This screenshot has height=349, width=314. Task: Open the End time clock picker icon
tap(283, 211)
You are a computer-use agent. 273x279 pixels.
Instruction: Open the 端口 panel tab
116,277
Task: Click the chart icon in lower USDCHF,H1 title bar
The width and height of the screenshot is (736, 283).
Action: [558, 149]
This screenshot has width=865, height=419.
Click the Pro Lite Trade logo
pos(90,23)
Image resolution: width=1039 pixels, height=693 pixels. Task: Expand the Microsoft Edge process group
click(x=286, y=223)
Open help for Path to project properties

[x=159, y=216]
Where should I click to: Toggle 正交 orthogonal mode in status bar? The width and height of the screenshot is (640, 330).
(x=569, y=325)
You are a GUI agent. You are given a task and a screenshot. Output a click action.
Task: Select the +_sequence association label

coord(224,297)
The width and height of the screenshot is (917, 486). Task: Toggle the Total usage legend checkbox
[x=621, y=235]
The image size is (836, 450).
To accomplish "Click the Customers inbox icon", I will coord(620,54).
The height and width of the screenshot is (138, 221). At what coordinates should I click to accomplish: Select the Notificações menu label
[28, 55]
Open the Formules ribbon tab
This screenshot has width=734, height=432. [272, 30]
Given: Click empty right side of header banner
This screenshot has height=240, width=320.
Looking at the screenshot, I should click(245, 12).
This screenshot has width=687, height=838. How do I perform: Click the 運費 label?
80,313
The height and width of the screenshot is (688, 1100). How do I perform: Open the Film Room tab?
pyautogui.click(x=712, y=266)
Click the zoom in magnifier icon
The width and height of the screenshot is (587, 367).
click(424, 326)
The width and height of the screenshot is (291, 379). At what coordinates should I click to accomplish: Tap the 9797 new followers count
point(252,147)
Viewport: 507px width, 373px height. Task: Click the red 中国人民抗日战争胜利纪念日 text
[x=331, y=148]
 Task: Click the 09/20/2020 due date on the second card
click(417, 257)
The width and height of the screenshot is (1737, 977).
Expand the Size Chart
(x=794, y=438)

Exercise: Using only the data above, copy out the lines that include the word "agent".

Answer:
You are a computer-use agent. 273x279 pixels.
You are a GUI agent. You are given a task and a screenshot. Output a click action.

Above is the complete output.